Harry s'était enfin décidé sur ce qu'il allait écrire sur sa fameuse carte postale. Ça lui était apparu dans un rêve. D'ailleurs, c'était bien l'une des seules fois où Harry avait pu se souvenir de son rêve plus de vingt secondes après avoir ouvert les yeux. Dans ce rêve, Harry était avec Doris qui n'arrêtait pas de le coller pour il ne savait quelles raisons. Et puis, il y avait aussi Mme. Franka, sa prof de littérature du lycée. Elle avait les bras remplis d'un énorme paquet de copies toutes blanches. Elle était droite comme un I, plantée au milieu de son grenier. Et puis, il y avait aussi Captain America qui le fixait par la petite fenêtre de toit du grenier et il semblait mort de rire. Son bouclier lui, il était posé sur la tête de Mme. Franka. Et puis soudainement, Doris s'était mis à grandir et grandir et encore grandir ; et il avait donné un coup de tête à Mme. Franka. Et elle était tombée. Et toutes les feuilles s'étaient envolées et Captain America riait de plus belle.
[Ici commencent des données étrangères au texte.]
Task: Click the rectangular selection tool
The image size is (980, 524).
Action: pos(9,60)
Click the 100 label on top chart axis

Et Harry criait en tentant de rattraper les feuilles qui tombaient du ciel - parce qu'entre temps, le toit avait disparu. Et au milieu des feuilles qu'Harry récupérait, il y avait la carte postale qu'il avait acheté pour Laura. Et c'est à ce moment-là qu'Harry s'était réveillé. Il s'était réveillé sachant ce qu'il allait écrire sur ce carton blanc.

Il aurait bien aimé dire qu'il avait fait les choses solennellement, en prenant son plus beau stylo-plume, voir même en allumant une chandelle. Mais la vérité, c'était qu'il avait pris le premier crayon qui lui était tombé sous la main et que, sans même prendre la peine de s'asseoir, il avait écrit.
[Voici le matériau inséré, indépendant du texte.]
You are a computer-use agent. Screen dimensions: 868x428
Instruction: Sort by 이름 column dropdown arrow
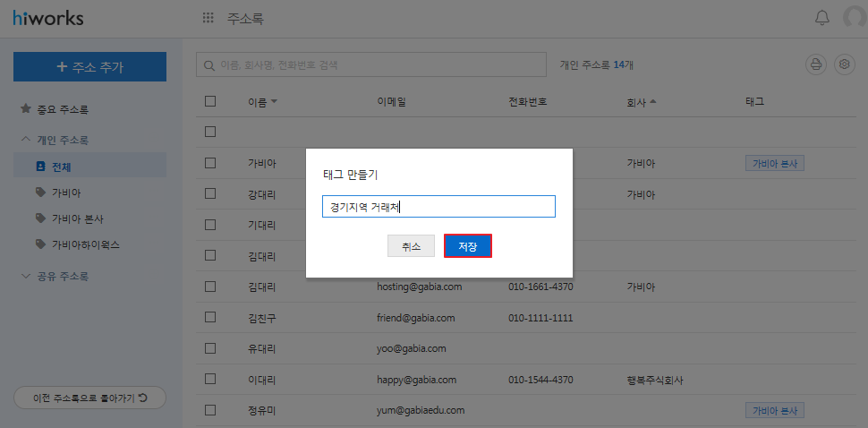click(x=274, y=101)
Ensuite, il avait filé sous la douche. Quand il était enfin descendu pour son petit-déjeuner, ses parents étaient déjà debout. Évidemment. Sa mère lui avait déjà préparé son café, et préparé ses tartines.

« Alors quelque chose de prévu pour ce dimanche, Harry ?

— Pas vraiment. Je vais déjà aller courir et puis je verrai. Et à la question où je vais aller courir, la réponse est : je ne sais pas encore.

— Le Westerpark est pas mal, rappela Linda.

— Je sais maman, sourit Harry.

— Je me...

— C'est un grand garçon, chérie. Je pense qu'il a passé l'âge de nous dire où il va courir. »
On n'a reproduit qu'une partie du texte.